TASK DESCRIPTION -
All entries must be transcribed exactly, down to the last character.

**** EXTRACTED ENTRIES

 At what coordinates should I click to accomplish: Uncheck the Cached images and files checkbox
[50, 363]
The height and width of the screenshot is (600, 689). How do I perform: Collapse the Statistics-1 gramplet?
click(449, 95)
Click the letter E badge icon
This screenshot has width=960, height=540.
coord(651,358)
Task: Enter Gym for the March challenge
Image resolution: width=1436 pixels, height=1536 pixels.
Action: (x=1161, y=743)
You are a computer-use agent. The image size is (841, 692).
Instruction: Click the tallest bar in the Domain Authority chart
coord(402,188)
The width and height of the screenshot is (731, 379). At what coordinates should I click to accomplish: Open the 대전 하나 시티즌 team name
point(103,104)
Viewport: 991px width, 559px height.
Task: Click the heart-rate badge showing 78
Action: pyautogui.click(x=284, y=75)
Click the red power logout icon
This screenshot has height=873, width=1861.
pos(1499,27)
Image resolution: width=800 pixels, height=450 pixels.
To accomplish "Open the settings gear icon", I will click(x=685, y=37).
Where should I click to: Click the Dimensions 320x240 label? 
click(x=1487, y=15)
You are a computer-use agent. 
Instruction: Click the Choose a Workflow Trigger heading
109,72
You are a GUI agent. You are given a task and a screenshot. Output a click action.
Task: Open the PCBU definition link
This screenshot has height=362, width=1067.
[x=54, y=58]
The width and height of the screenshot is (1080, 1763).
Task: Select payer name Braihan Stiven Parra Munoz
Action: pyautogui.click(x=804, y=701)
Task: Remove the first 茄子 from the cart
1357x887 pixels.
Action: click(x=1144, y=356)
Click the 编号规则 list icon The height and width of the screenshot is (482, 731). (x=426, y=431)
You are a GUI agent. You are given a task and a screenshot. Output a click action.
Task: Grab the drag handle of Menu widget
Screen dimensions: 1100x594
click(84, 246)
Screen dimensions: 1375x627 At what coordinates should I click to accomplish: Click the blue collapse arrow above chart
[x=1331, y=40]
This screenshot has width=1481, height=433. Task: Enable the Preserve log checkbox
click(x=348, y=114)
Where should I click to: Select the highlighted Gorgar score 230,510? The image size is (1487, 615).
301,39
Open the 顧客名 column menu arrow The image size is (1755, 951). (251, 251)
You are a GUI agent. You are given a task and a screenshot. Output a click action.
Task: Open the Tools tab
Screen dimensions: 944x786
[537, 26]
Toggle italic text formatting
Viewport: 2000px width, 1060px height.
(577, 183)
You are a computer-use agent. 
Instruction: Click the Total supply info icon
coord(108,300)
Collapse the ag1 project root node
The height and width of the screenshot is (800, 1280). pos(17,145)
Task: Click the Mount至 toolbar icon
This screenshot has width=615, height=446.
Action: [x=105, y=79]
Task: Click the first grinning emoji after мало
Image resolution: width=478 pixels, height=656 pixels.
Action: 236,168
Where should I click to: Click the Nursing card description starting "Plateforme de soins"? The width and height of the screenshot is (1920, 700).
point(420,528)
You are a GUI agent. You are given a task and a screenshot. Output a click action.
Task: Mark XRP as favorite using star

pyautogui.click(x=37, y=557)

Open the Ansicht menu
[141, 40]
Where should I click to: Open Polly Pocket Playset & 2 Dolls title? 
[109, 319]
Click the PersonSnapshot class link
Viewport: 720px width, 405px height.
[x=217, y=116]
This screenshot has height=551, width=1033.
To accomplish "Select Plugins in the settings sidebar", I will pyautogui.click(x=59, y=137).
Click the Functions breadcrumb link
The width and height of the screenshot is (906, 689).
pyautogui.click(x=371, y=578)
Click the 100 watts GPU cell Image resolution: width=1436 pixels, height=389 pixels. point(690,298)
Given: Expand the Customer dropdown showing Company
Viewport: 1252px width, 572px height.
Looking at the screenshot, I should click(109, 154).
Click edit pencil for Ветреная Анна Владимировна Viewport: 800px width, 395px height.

********

RESPONSE TO THE EXERCISE -
 At what coordinates should I click to accomplish: Uncheck the Cached images and files checkbox
[50, 363]
The height and width of the screenshot is (600, 689). How do I perform: Collapse the Statistics-1 gramplet?
click(449, 95)
Click the letter E badge icon
This screenshot has width=960, height=540.
coord(651,358)
Task: Enter Gym for the March challenge
Image resolution: width=1436 pixels, height=1536 pixels.
Action: (x=1161, y=743)
You are a computer-use agent. The image size is (841, 692).
Instruction: Click the tallest bar in the Domain Authority chart
coord(402,188)
The width and height of the screenshot is (731, 379). At what coordinates should I click to accomplish: Open the 대전 하나 시티즌 team name
point(103,104)
Viewport: 991px width, 559px height.
Task: Click the heart-rate badge showing 78
Action: pyautogui.click(x=284, y=75)
Click the red power logout icon
This screenshot has height=873, width=1861.
pos(1499,27)
Image resolution: width=800 pixels, height=450 pixels.
To accomplish "Open the settings gear icon", I will click(x=685, y=37).
Where should I click to: Click the Dimensions 320x240 label? 
click(x=1487, y=15)
You are a computer-use agent. 
Instruction: Click the Choose a Workflow Trigger heading
109,72
You are a GUI agent. You are given a task and a screenshot. Output a click action.
Task: Open the PCBU definition link
This screenshot has height=362, width=1067.
[x=54, y=58]
The width and height of the screenshot is (1080, 1763).
Task: Select payer name Braihan Stiven Parra Munoz
Action: pyautogui.click(x=804, y=701)
Task: Remove the first 茄子 from the cart
1357x887 pixels.
Action: click(x=1144, y=356)
Click the 编号规则 list icon The height and width of the screenshot is (482, 731). (x=426, y=431)
You are a GUI agent. You are given a task and a screenshot. Output a click action.
Task: Grab the drag handle of Menu widget
Screen dimensions: 1100x594
click(84, 246)
Screen dimensions: 1375x627 At what coordinates should I click to accomplish: Click the blue collapse arrow above chart
[x=1331, y=40]
This screenshot has width=1481, height=433. Task: Enable the Preserve log checkbox
click(x=348, y=114)
Where should I click to: Select the highlighted Gorgar score 230,510? The image size is (1487, 615).
301,39
Open the 顧客名 column menu arrow The image size is (1755, 951). (251, 251)
You are a GUI agent. You are given a task and a screenshot. Output a click action.
Task: Open the Tools tab
Screen dimensions: 944x786
[537, 26]
Toggle italic text formatting
Viewport: 2000px width, 1060px height.
(577, 183)
You are a computer-use agent. 
Instruction: Click the Total supply info icon
coord(108,300)
Collapse the ag1 project root node
The height and width of the screenshot is (800, 1280). pos(17,145)
Task: Click the Mount至 toolbar icon
This screenshot has width=615, height=446.
Action: [x=105, y=79]
Task: Click the first grinning emoji after мало
Image resolution: width=478 pixels, height=656 pixels.
Action: 236,168
Where should I click to: Click the Nursing card description starting "Plateforme de soins"? The width and height of the screenshot is (1920, 700).
point(420,528)
You are a GUI agent. You are given a task and a screenshot. Output a click action.
Task: Mark XRP as favorite using star

pyautogui.click(x=37, y=557)

Open the Ansicht menu
[141, 40]
Where should I click to: Open Polly Pocket Playset & 2 Dolls title? 
[109, 319]
Click the PersonSnapshot class link
Viewport: 720px width, 405px height.
[x=217, y=116]
This screenshot has height=551, width=1033.
To accomplish "Select Plugins in the settings sidebar", I will pyautogui.click(x=59, y=137).
Click the Functions breadcrumb link
The width and height of the screenshot is (906, 689).
pyautogui.click(x=371, y=578)
Click the 100 watts GPU cell Image resolution: width=1436 pixels, height=389 pixels. point(690,298)
Given: Expand the Customer dropdown showing Company
Viewport: 1252px width, 572px height.
Looking at the screenshot, I should click(109, 154).
Click edit pencil for Ветреная Анна Владимировна Viewport: 800px width, 395px height.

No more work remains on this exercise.